** BEGIN **
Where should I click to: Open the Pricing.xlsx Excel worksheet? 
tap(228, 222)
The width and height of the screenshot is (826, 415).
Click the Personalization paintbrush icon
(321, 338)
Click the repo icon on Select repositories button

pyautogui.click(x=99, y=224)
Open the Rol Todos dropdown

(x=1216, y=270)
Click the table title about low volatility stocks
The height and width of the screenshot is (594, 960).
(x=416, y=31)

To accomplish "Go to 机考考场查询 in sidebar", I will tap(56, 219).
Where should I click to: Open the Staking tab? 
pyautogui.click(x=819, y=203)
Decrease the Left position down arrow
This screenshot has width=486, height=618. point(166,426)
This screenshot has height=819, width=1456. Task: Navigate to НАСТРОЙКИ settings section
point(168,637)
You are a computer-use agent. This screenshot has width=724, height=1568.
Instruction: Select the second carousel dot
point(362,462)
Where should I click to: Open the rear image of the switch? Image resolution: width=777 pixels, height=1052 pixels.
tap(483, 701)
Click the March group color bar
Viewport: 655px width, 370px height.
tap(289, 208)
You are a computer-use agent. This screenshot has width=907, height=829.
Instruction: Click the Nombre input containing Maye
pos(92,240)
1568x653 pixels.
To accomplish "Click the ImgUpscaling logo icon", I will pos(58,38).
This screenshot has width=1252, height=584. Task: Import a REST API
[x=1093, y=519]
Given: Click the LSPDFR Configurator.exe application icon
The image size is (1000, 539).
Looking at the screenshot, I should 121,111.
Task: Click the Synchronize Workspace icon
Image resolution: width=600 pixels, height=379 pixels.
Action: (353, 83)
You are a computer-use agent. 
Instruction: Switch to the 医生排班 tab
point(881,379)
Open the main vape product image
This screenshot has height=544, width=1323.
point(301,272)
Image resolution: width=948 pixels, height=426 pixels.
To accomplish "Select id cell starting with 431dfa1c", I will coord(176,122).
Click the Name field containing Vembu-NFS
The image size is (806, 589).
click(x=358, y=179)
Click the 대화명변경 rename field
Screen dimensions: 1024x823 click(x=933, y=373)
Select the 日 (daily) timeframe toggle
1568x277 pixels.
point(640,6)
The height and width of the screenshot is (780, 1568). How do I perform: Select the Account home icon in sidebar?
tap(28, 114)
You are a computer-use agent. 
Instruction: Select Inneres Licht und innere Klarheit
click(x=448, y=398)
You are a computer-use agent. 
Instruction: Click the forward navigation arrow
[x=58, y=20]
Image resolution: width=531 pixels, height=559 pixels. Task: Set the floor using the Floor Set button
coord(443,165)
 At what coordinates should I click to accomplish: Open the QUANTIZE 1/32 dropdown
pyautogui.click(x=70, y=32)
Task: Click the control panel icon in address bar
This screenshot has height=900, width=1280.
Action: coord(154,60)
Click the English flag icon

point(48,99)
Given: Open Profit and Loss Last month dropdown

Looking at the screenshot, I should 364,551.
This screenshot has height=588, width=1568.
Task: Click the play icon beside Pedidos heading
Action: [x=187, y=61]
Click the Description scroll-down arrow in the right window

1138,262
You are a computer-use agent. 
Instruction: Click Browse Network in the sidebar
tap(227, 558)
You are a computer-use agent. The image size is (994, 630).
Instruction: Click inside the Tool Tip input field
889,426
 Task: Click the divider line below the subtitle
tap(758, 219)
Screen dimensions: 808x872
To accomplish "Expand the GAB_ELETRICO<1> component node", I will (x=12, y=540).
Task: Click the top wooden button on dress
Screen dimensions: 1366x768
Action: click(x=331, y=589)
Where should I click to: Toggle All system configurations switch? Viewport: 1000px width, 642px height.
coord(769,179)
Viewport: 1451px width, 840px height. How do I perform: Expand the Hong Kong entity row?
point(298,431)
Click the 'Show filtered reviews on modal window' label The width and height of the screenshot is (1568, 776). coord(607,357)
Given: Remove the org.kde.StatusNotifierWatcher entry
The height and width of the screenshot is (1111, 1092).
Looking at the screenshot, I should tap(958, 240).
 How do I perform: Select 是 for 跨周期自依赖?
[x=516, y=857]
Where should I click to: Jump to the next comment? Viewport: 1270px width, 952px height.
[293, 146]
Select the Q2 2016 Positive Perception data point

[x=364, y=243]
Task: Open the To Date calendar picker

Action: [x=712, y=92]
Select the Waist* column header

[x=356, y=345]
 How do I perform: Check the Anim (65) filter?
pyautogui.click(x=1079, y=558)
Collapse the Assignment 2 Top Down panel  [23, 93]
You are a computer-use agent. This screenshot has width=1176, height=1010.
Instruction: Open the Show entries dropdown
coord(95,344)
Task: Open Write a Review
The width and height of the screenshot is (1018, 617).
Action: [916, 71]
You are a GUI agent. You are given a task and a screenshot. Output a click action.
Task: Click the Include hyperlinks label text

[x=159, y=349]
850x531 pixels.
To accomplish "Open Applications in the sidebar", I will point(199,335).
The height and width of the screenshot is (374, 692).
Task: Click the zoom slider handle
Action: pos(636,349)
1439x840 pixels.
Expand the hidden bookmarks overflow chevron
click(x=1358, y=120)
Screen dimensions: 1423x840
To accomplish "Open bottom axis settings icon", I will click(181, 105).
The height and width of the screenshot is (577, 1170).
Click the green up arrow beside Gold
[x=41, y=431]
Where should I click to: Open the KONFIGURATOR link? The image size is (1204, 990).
** END **
Brief:
Print all of the data above again, line for line, without changing anything.

Problem solution:
Where should I click to: Open the Pricing.xlsx Excel worksheet? 
tap(228, 222)
The width and height of the screenshot is (826, 415).
Click the Personalization paintbrush icon
(321, 338)
Click the repo icon on Select repositories button

pyautogui.click(x=99, y=224)
Open the Rol Todos dropdown

(x=1216, y=270)
Click the table title about low volatility stocks
The height and width of the screenshot is (594, 960).
(x=416, y=31)

To accomplish "Go to 机考考场查询 in sidebar", I will tap(56, 219).
Where should I click to: Open the Staking tab? 
pyautogui.click(x=819, y=203)
Decrease the Left position down arrow
This screenshot has width=486, height=618. point(166,426)
This screenshot has height=819, width=1456. Task: Navigate to НАСТРОЙКИ settings section
point(168,637)
You are a computer-use agent. This screenshot has width=724, height=1568.
Instruction: Select the second carousel dot
point(362,462)
Where should I click to: Open the rear image of the switch? Image resolution: width=777 pixels, height=1052 pixels.
tap(483, 701)
Click the March group color bar
Viewport: 655px width, 370px height.
tap(289, 208)
You are a computer-use agent. This screenshot has width=907, height=829.
Instruction: Click the Nombre input containing Maye
pos(92,240)
1568x653 pixels.
To accomplish "Click the ImgUpscaling logo icon", I will pos(58,38).
This screenshot has width=1252, height=584. Task: Import a REST API
[x=1093, y=519]
Given: Click the LSPDFR Configurator.exe application icon
The image size is (1000, 539).
Looking at the screenshot, I should 121,111.
Task: Click the Synchronize Workspace icon
Image resolution: width=600 pixels, height=379 pixels.
Action: (353, 83)
You are a computer-use agent. 
Instruction: Switch to the 医生排班 tab
point(881,379)
Open the main vape product image
This screenshot has height=544, width=1323.
point(301,272)
Image resolution: width=948 pixels, height=426 pixels.
To accomplish "Select id cell starting with 431dfa1c", I will coord(176,122).
Click the Name field containing Vembu-NFS
The image size is (806, 589).
click(x=358, y=179)
Click the 대화명변경 rename field
Screen dimensions: 1024x823 click(x=933, y=373)
Select the 日 (daily) timeframe toggle
1568x277 pixels.
point(640,6)
The height and width of the screenshot is (780, 1568). How do I perform: Select the Account home icon in sidebar?
tap(28, 114)
You are a computer-use agent. 
Instruction: Select Inneres Licht und innere Klarheit
click(x=448, y=398)
You are a computer-use agent. 
Instruction: Click the forward navigation arrow
[x=58, y=20]
Image resolution: width=531 pixels, height=559 pixels. Task: Set the floor using the Floor Set button
coord(443,165)
 At what coordinates should I click to accomplish: Open the QUANTIZE 1/32 dropdown
pyautogui.click(x=70, y=32)
Task: Click the control panel icon in address bar
This screenshot has height=900, width=1280.
Action: coord(154,60)
Click the English flag icon

point(48,99)
Given: Open Profit and Loss Last month dropdown

Looking at the screenshot, I should 364,551.
This screenshot has height=588, width=1568.
Task: Click the play icon beside Pedidos heading
Action: [x=187, y=61]
Click the Description scroll-down arrow in the right window

1138,262
You are a computer-use agent. 
Instruction: Click Browse Network in the sidebar
tap(227, 558)
You are a computer-use agent. The image size is (994, 630).
Instruction: Click inside the Tool Tip input field
889,426
 Task: Click the divider line below the subtitle
tap(758, 219)
Screen dimensions: 808x872
To accomplish "Expand the GAB_ELETRICO<1> component node", I will (x=12, y=540).
Task: Click the top wooden button on dress
Screen dimensions: 1366x768
Action: click(x=331, y=589)
Where should I click to: Toggle All system configurations switch? Viewport: 1000px width, 642px height.
coord(769,179)
Viewport: 1451px width, 840px height. How do I perform: Expand the Hong Kong entity row?
point(298,431)
Click the 'Show filtered reviews on modal window' label The width and height of the screenshot is (1568, 776). coord(607,357)
Given: Remove the org.kde.StatusNotifierWatcher entry
The height and width of the screenshot is (1111, 1092).
Looking at the screenshot, I should tap(958, 240).
 How do I perform: Select 是 for 跨周期自依赖?
[x=516, y=857]
Where should I click to: Jump to the next comment? Viewport: 1270px width, 952px height.
[293, 146]
Select the Q2 2016 Positive Perception data point

[x=364, y=243]
Task: Open the To Date calendar picker

Action: [x=712, y=92]
Select the Waist* column header

[x=356, y=345]
 How do I perform: Check the Anim (65) filter?
pyautogui.click(x=1079, y=558)
Collapse the Assignment 2 Top Down panel  [23, 93]
You are a computer-use agent. This screenshot has width=1176, height=1010.
Instruction: Open the Show entries dropdown
coord(95,344)
Task: Open Write a Review
The width and height of the screenshot is (1018, 617).
Action: [916, 71]
You are a GUI agent. You are given a task and a screenshot. Output a click action.
Task: Click the Include hyperlinks label text

[x=159, y=349]
850x531 pixels.
To accomplish "Open Applications in the sidebar", I will point(199,335).
The height and width of the screenshot is (374, 692).
Task: Click the zoom slider handle
Action: pos(636,349)
1439x840 pixels.
Expand the hidden bookmarks overflow chevron
click(x=1358, y=120)
Screen dimensions: 1423x840
To accomplish "Open bottom axis settings icon", I will click(181, 105).
The height and width of the screenshot is (577, 1170).
Click the green up arrow beside Gold
[x=41, y=431]
Where should I click to: Open the KONFIGURATOR link? The image size is (1204, 990).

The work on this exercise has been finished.